Maintaining clear documentation and a transparent development process, especially in the context of a release, allows other scientists to discover and use our scientific software. PyRK is a python project, so we use Sphinx and its api-doc utility to automatically document the classes and functions that make up the source code. This requires that we add well-formatted docstrings to our classes and functions. Sphinx does the rest. That generated documentation is then hosted within a website built with Read the Docs. To help us in the development process, we collect all proposed changes to the codebase in “issues” and tag those issues into “milestones” using GitHub. When all “issues” in the “release v0.2” milestone are complete, we’re then ready to release the new version of the code. The closed issues in the milestone captures the changes represented by the release, so users can review the changes represented by the release.

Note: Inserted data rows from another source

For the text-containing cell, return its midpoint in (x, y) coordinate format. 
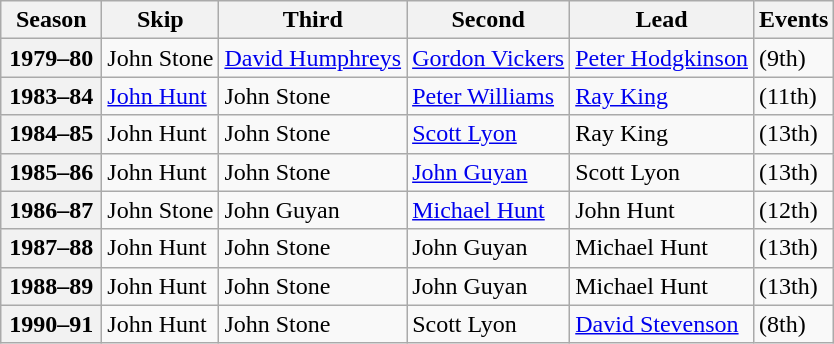
1987–88 (52, 248)
1988–89 (52, 286)
1983–84 (52, 96)
1990–91 (52, 324)
(9th) (793, 58)
1984–85 (52, 134)
Gordon Vickers (488, 58)
1986–87 (52, 210)
David Humphreys (313, 58)
1985–86 (52, 172)
David Stevenson (662, 324)
Peter Williams (488, 96)
(8th) (793, 324)
Second (488, 20)
Events (793, 20)
Third (313, 20)
Peter Hodgkinson (662, 58)
Season (52, 20)
1979–80 (52, 58)
Lead (662, 20)
(11th) (793, 96)
(12th) (793, 210)
Skip (160, 20)
Locate the cell with the specified text and output its (x, y) center coordinate. 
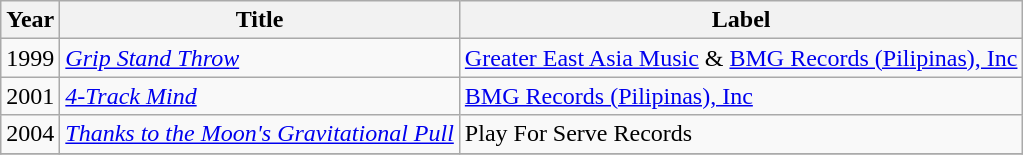
Play For Serve Records (741, 134)
Label (741, 20)
Thanks to the Moon's Gravitational Pull (260, 134)
Title (260, 20)
Grip Stand Throw (260, 58)
1999 (30, 58)
4-Track Mind (260, 96)
Year (30, 20)
BMG Records (Pilipinas), Inc (741, 96)
2004 (30, 134)
Greater East Asia Music & BMG Records (Pilipinas), Inc (741, 58)
2001 (30, 96)
Scan for the cell matching the given text and deliver its (X, Y) coordinate at center. 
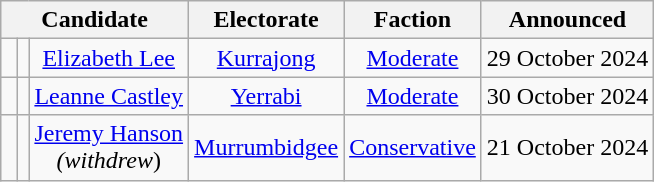
Leanne Castley (109, 96)
Electorate (266, 20)
Candidate (95, 20)
Kurrajong (266, 58)
Announced (567, 20)
21 October 2024 (567, 148)
Elizabeth Lee (109, 58)
Faction (413, 20)
Jeremy Hanson(withdrew) (109, 148)
Murrumbidgee (266, 148)
29 October 2024 (567, 58)
Conservative (413, 148)
Yerrabi (266, 96)
30 October 2024 (567, 96)
Extract the [X, Y] coordinate from the center of the cell holding the provided text.  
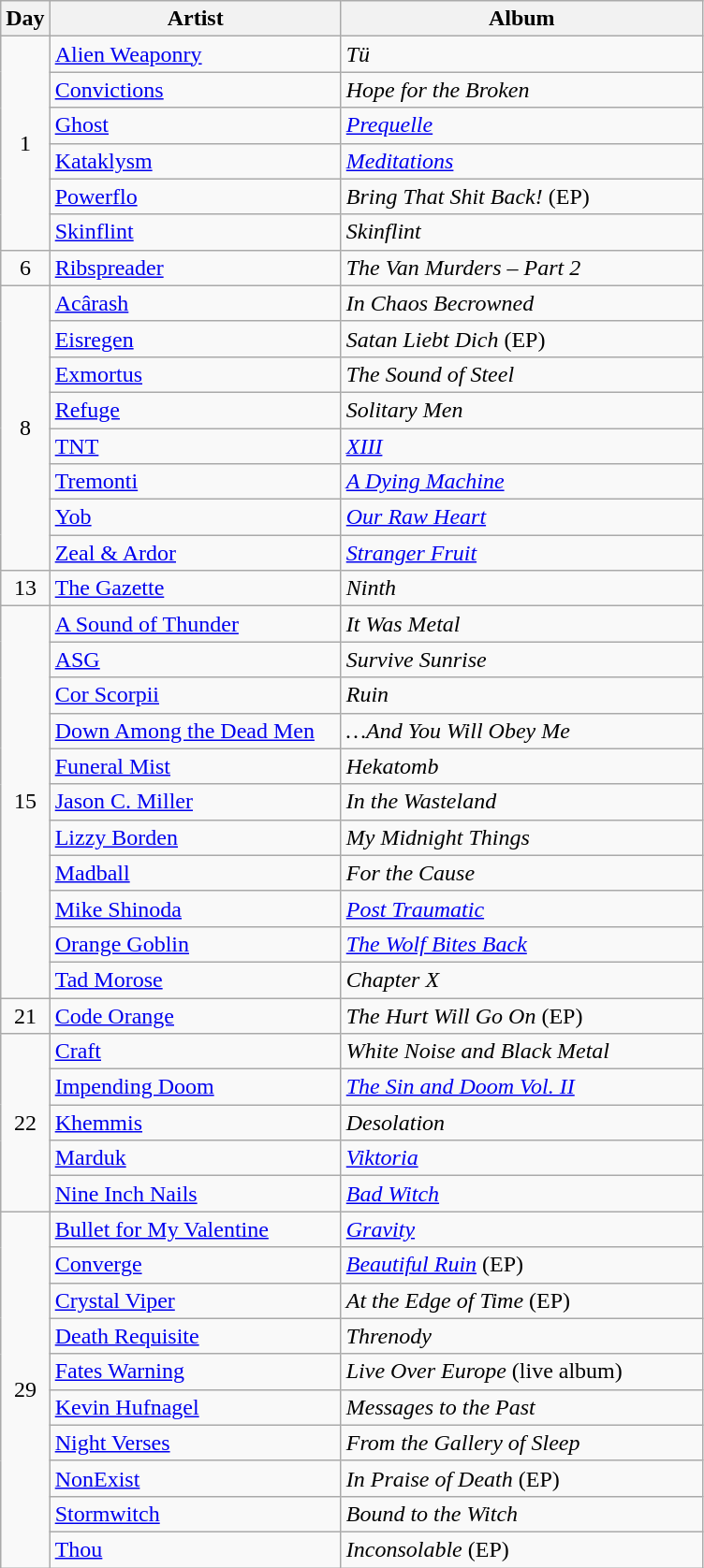
Ruin [521, 696]
Refuge [195, 410]
1 [25, 143]
Death Requisite [195, 1337]
Zeal & Ardor [195, 553]
Thou [195, 1550]
Powerflo [195, 197]
Stranger Fruit [521, 553]
Marduk [195, 1159]
Kevin Hufnagel [195, 1408]
22 [25, 1123]
At the Edge of Time (EP) [521, 1301]
Tremonti [195, 482]
The Gazette [195, 589]
In Chaos Becrowned [521, 303]
In Praise of Death (EP) [521, 1479]
The Hurt Will Go On (EP) [521, 1016]
Tü [521, 54]
Artist [195, 19]
White Noise and Black Metal [521, 1052]
Khemmis [195, 1123]
Tad Morose [195, 980]
Day [25, 19]
Our Raw Heart [521, 518]
Threnody [521, 1337]
Viktoria [521, 1159]
Yob [195, 518]
For the Cause [521, 873]
Desolation [521, 1123]
…And You Will Obey Me [521, 731]
Exmortus [195, 374]
Bullet for My Valentine [195, 1230]
Satan Liebt Dich (EP) [521, 339]
The Sound of Steel [521, 374]
Mike Shinoda [195, 909]
Hekatomb [521, 767]
The Sin and Doom Vol. II [521, 1088]
29 [25, 1391]
Bring That Shit Back! (EP) [521, 197]
Beautiful Ruin (EP) [521, 1266]
15 [25, 803]
Code Orange [195, 1016]
Converge [195, 1266]
Messages to the Past [521, 1408]
Ribspreader [195, 268]
Eisregen [195, 339]
The Wolf Bites Back [521, 945]
Bad Witch [521, 1195]
Kataklysm [195, 161]
Stormwitch [195, 1515]
Live Over Europe (live album) [521, 1372]
Night Verses [195, 1444]
Nine Inch Nails [195, 1195]
Post Traumatic [521, 909]
Bound to the Witch [521, 1515]
From the Gallery of Sleep [521, 1444]
Lizzy Borden [195, 838]
Craft [195, 1052]
Solitary Men [521, 410]
Prequelle [521, 125]
The Van Murders – Part 2 [521, 268]
In the Wasteland [521, 802]
It Was Metal [521, 624]
21 [25, 1016]
Chapter X [521, 980]
13 [25, 589]
My Midnight Things [521, 838]
Alien Weaponry [195, 54]
Impending Doom [195, 1088]
Album [521, 19]
Hope for the Broken [521, 90]
Meditations [521, 161]
Cor Scorpii [195, 696]
A Sound of Thunder [195, 624]
8 [25, 428]
Acârash [195, 303]
Ninth [521, 589]
NonExist [195, 1479]
Funeral Mist [195, 767]
Orange Goblin [195, 945]
ASG [195, 660]
Convictions [195, 90]
6 [25, 268]
Inconsolable (EP) [521, 1550]
Fates Warning [195, 1372]
Crystal Viper [195, 1301]
Survive Sunrise [521, 660]
Gravity [521, 1230]
TNT [195, 447]
A Dying Machine [521, 482]
Madball [195, 873]
XIII [521, 447]
Down Among the Dead Men [195, 731]
Ghost [195, 125]
Jason C. Miller [195, 802]
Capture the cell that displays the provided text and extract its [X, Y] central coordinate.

Much of the work of code robustness happens during the development process but aids in the release process. That is, during development, we constantly add unit tests to ensure that code changes achieve the behaviors we expect. Those unit tests are run in the nose testing framework and tested across supported platforms using Travis CI. As part of the release procedure, it is important to double check that the test coverage is sufficient and tests are passing.
Scientific software often contains scientific models and algorithms, the use of which should be cited by users when they contribute to scientific work. Citing code has historically been tricky, but some services now allow code to receive a DOI, which is archived and can be cited like a journal article is cited. figshare allows me to create a citeable DOI from the release tag on GitHub. I also include this information in a citation file in the software repository and on the software website.
My checklist, summarized in the image, goes like this:
- Address open issues associated with the release milestone (use a ticketing system like GitHub's)
- Confirm the closed issues in the milestone capture the changes represented by the release
- Confirm all tests pass (with a test framework like nose)
- Confirm builds and tests pass on all supported platforms (use continuous integration like travis)
- Update documentation (automated with a tool like Sphinx)
- Update other website information, like new authors, release notes, etc. (Read the Docs)
- Tag the revision of the code with a release tag (Git/GitHub).
- Upload it to an archive that generates DOIs (figshare)
- Update the citation file to include the release citation from figshare (CITATION.md)
A subtle issue not covered in the above list is that of “release candidates.” In projects with more than a few users, each release turns up a small flurry of bugs encountered by the “tire kicking” of its users. To quickly fix those bugs and include them in the release, many teams put out a test release, wait for the bug reports, fix those bugs, and then proceed with the real release. The process for iteration on releases and release candidates isn’t as necessary for small projects, but is something to be aware of as your project grows.
So, in conclusion:
- For transparency, we use a version-control tool, a ticketing system, an automated documentation tool, and a website.
- For robustness, we employ unit tests, continuous integration, and code review in a controlled way.
- For citability: we have a citation file and use a service like figshare to acquire a DOI.